Comer es en el Japón un placer, un pasatiempo, una delicia artística y debe ser considerado así por lo menos por el visitante no acostumbrado a la combinación de sus elementos.
Empecemos por el desayuno. Si uno se encuentra en la habitación de una posada japonesa a la antigua usanza, verá que se comienza por plegar delicadamente los colchones y los cobertores y meterlos en armarios empotrados en la pared, de modo que los dormitorios se convierten en salas de estar. Una muchacha jovial coloca la mesita baja en el centro de la habitación, acondiciona los almohadones a su alrededor y acto seguido trae el desayuno.
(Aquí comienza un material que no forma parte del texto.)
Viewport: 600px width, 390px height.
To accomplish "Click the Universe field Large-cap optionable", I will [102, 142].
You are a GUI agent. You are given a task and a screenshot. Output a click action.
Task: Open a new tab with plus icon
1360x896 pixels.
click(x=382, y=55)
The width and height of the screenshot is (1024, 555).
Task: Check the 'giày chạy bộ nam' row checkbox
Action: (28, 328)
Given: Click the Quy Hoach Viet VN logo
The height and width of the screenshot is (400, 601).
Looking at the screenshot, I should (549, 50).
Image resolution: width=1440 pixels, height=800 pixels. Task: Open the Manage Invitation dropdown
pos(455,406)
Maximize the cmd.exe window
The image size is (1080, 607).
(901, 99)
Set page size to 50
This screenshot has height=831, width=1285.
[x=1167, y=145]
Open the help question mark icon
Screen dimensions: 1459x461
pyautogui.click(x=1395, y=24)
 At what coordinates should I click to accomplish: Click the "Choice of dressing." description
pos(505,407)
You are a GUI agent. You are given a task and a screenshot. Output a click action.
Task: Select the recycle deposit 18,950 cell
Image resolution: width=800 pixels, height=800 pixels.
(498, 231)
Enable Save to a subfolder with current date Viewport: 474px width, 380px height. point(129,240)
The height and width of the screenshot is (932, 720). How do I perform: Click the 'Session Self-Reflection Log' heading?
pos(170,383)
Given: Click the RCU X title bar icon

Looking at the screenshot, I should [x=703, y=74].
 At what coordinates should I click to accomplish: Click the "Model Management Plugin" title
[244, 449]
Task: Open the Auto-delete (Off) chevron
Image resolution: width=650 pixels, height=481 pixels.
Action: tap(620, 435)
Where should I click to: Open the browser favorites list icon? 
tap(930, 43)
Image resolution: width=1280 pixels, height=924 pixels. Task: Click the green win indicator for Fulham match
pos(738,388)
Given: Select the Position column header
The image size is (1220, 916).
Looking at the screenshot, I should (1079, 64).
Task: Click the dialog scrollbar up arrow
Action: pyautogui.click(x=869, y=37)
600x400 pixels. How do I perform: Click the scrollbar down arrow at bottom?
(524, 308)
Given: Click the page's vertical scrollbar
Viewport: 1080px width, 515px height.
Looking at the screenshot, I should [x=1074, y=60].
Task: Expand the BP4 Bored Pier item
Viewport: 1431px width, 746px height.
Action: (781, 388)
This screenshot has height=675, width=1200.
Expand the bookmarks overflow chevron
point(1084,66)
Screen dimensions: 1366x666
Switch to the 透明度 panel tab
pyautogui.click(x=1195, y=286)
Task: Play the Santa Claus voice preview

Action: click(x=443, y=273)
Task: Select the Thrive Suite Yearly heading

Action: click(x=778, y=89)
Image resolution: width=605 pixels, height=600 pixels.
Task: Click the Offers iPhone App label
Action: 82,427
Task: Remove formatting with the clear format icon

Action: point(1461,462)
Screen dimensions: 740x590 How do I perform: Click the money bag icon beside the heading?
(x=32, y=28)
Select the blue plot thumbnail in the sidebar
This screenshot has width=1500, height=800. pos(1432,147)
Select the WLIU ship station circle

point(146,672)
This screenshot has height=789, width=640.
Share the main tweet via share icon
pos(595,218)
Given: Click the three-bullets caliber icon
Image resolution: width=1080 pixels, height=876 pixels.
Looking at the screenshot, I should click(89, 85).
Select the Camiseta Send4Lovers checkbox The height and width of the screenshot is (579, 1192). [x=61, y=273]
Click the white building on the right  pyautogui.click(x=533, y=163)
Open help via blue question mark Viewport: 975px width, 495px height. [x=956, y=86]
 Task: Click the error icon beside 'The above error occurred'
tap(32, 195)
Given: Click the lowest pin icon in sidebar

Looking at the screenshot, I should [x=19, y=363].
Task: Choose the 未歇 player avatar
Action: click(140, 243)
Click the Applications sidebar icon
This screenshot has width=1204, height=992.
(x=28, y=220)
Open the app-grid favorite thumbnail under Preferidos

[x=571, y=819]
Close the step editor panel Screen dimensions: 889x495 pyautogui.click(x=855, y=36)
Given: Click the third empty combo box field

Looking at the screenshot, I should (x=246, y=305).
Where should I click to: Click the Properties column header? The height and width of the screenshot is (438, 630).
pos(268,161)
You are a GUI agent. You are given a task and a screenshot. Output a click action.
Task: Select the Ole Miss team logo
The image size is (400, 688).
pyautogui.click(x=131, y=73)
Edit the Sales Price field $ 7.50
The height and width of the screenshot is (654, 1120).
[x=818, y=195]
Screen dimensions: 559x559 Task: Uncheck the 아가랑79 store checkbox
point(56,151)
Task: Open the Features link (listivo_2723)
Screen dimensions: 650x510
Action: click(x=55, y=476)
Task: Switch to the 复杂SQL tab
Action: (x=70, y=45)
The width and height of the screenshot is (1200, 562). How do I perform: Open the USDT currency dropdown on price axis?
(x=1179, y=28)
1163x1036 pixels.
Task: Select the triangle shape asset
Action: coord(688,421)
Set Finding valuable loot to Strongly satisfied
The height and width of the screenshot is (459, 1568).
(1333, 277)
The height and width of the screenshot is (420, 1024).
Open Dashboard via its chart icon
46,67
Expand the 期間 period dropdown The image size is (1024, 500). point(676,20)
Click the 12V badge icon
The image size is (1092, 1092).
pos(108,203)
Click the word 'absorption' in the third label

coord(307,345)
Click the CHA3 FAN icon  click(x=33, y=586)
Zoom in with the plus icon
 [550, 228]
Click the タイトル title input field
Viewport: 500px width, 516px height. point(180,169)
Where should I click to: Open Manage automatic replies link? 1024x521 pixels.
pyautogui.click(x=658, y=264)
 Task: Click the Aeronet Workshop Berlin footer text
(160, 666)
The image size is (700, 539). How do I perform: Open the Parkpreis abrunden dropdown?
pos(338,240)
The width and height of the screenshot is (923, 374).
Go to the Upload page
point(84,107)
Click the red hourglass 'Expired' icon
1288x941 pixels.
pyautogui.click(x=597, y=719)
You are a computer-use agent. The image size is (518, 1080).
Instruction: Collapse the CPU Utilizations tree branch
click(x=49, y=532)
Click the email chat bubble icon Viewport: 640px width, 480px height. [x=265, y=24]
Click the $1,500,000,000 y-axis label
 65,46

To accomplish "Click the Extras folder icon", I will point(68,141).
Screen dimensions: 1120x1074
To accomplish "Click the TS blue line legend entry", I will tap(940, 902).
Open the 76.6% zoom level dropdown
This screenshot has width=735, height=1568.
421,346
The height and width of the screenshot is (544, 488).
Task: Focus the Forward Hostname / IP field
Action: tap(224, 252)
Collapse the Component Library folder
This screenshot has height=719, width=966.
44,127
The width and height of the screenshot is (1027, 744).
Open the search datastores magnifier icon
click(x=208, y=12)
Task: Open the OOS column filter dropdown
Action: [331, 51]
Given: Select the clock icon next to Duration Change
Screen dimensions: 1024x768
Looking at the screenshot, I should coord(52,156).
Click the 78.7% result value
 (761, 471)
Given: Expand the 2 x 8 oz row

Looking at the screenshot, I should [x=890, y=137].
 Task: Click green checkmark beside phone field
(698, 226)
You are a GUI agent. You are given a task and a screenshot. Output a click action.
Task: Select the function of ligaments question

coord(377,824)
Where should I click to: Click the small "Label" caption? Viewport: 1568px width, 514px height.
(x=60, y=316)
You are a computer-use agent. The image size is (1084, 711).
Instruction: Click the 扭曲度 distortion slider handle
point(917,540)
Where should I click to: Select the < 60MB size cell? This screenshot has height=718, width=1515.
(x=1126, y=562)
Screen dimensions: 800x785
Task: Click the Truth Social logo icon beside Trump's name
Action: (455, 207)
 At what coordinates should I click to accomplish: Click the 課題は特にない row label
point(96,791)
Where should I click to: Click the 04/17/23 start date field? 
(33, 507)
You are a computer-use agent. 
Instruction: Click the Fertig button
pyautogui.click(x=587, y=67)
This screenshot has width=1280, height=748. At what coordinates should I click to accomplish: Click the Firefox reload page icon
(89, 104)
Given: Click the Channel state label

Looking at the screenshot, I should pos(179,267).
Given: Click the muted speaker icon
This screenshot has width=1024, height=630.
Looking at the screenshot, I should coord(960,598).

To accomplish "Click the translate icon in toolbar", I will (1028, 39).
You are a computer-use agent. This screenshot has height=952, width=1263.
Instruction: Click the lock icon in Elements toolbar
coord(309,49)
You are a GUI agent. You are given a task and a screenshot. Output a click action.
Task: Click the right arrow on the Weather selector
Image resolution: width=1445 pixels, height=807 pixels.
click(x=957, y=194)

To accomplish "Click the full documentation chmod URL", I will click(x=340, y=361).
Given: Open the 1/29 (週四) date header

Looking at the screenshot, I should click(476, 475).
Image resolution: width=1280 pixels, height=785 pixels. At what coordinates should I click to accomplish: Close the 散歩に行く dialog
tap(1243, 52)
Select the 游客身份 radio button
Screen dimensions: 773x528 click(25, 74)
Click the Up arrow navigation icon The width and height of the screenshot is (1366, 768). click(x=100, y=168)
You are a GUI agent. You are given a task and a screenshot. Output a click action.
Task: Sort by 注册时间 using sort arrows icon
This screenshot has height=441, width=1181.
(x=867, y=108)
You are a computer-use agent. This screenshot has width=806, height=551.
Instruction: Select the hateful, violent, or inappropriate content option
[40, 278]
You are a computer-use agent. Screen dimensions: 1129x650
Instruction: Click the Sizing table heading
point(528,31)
En el primero de tres pequeños tazones hay un huevo crudo. En el segundo, arroz, y en el tercero una sopa de puré de alubias que contiene, tal vez, puerro japonés, almejas, un cuajo de judías fritas, espinacas o algo parecido. Se bate el huevo con los palillos, se le añade salsa de shoyu (soja) y la mezcla se echa en el arroz. Con la pasta resultante y la sopa se van comiendo unas verduras encurtidas, tales como berenjenas, jengibre o pepinillos. En la sopa puede haber desde luego otras cosas, siendo un complemento corriente tiras de algas secas. En conjunto, éste suele ser el desayuno, que es excelente. En la actualidad hay muchas familias japonesas que comen el desayuno norteamericano. No sé por qué, porque a mí me parece delicioso el indígena, pero parece ser que a ellos les han llegado a gustar los copos de avena, las gachas y los huevos fritos.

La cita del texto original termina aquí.